◆ About this task ◆
Sort through the data and copy the lines holding the word "agent".

◆ Source data ◆
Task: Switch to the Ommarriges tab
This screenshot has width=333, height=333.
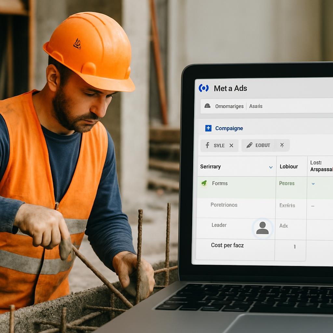Action: [x=229, y=106]
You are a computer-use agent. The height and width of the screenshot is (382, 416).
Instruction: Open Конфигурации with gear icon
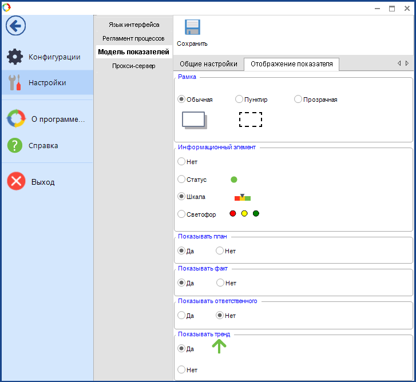pos(15,57)
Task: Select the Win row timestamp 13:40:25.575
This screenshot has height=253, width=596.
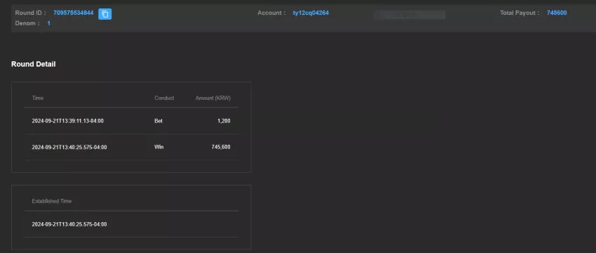Action: click(69, 147)
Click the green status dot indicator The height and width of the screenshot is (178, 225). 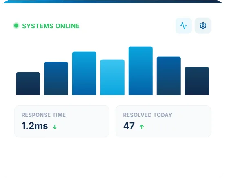tap(16, 26)
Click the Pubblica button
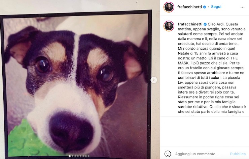The width and height of the screenshot is (249, 159). point(238,154)
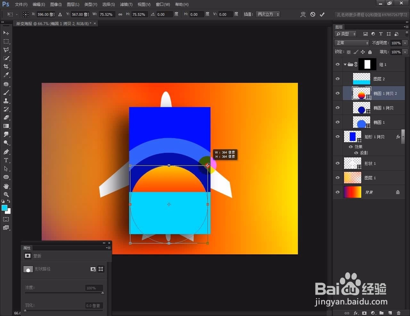410x316 pixels.
Task: Open the blend mode dropdown showing 正常
Action: pos(351,42)
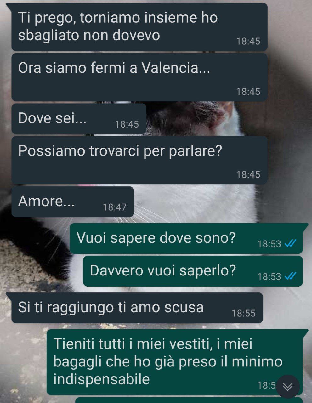Tap the partially visible green bubble at the bottom
The height and width of the screenshot is (403, 312).
tap(189, 400)
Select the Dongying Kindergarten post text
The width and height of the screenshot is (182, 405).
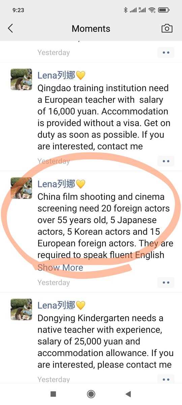[105, 341]
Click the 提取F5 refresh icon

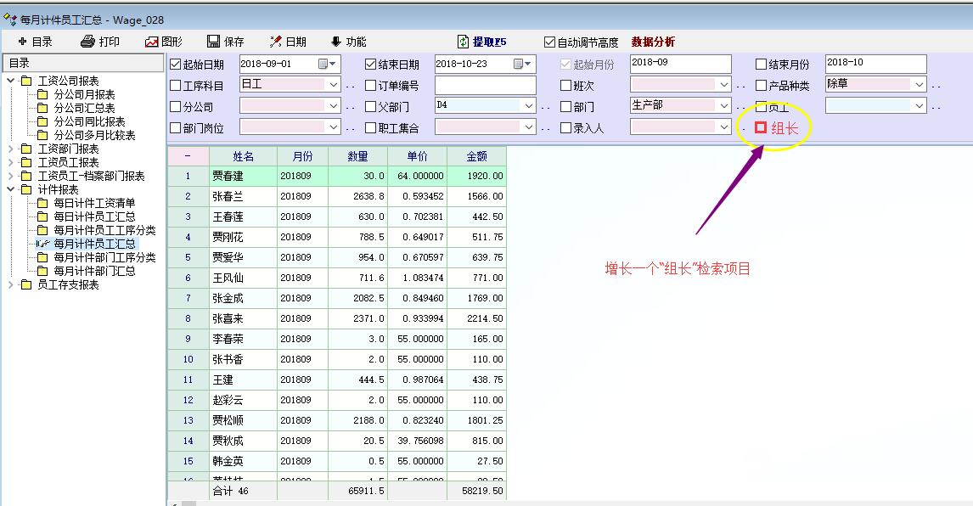[464, 42]
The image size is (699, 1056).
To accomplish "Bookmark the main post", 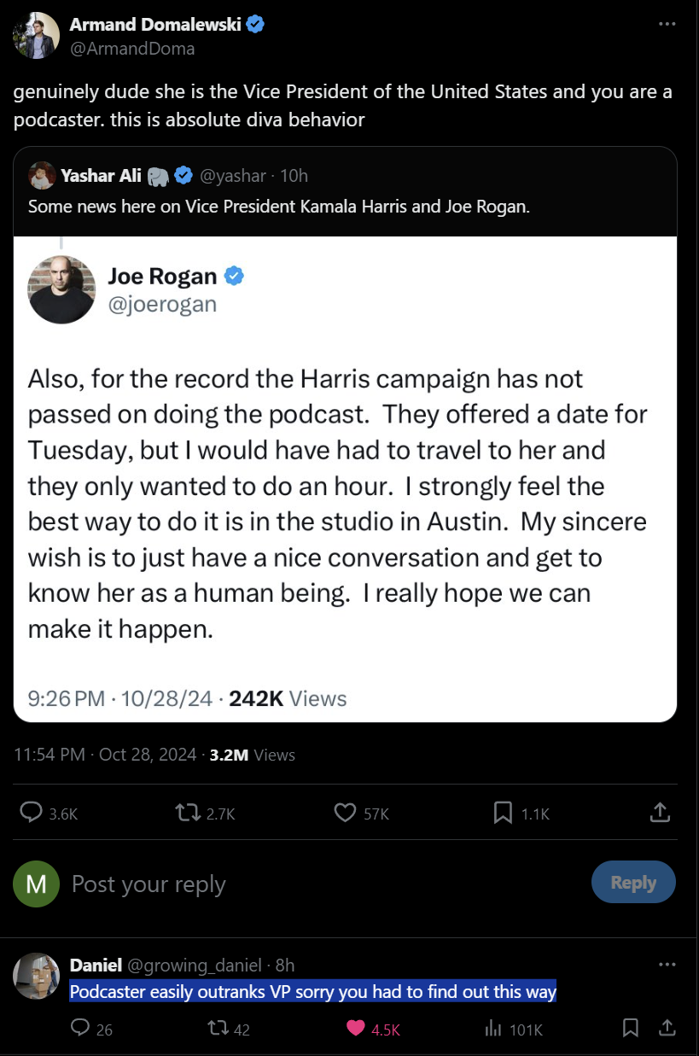I will pos(521,814).
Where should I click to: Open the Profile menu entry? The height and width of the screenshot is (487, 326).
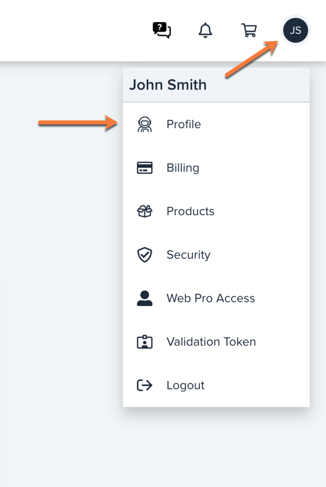click(x=183, y=124)
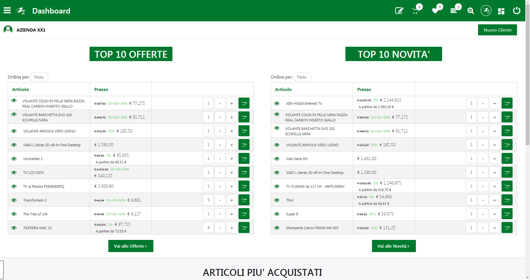Screen dimensions: 530x280
Task: Click the power logout icon
Action: 516,11
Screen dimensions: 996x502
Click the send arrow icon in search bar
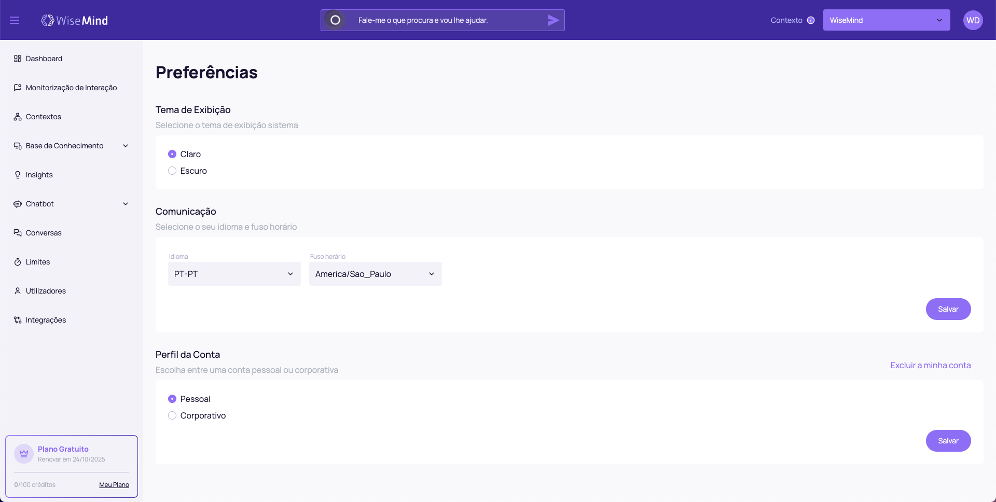[553, 20]
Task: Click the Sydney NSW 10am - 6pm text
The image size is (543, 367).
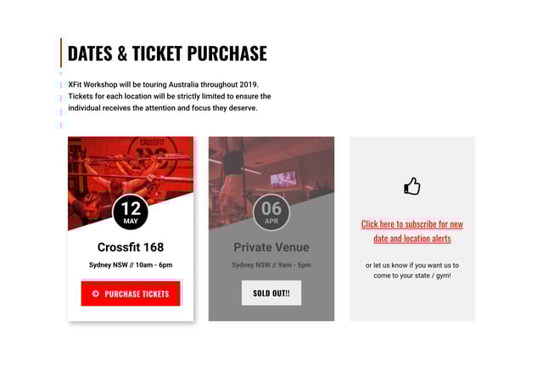Action: tap(131, 265)
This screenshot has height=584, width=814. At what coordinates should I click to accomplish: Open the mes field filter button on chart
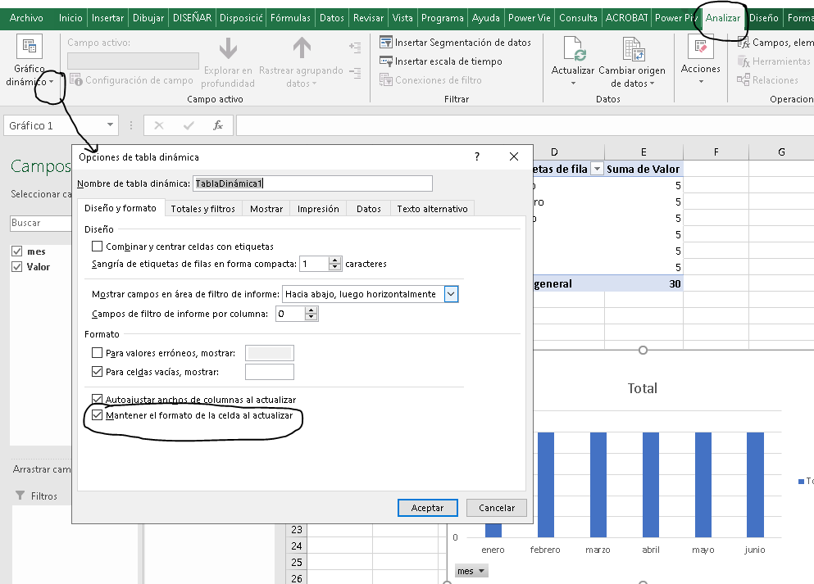point(471,571)
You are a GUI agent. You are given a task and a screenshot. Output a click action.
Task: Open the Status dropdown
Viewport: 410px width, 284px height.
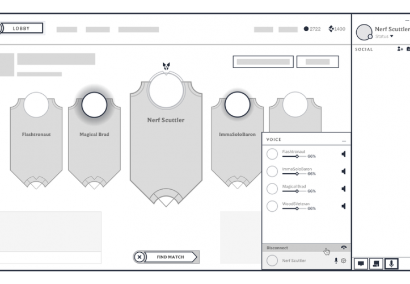click(x=384, y=36)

◆ Written reply ◆
You are a computer-use agent. The height and width of the screenshot is (382, 416).
You are a GUI agent. You are given a task and a screenshot. Output a click action.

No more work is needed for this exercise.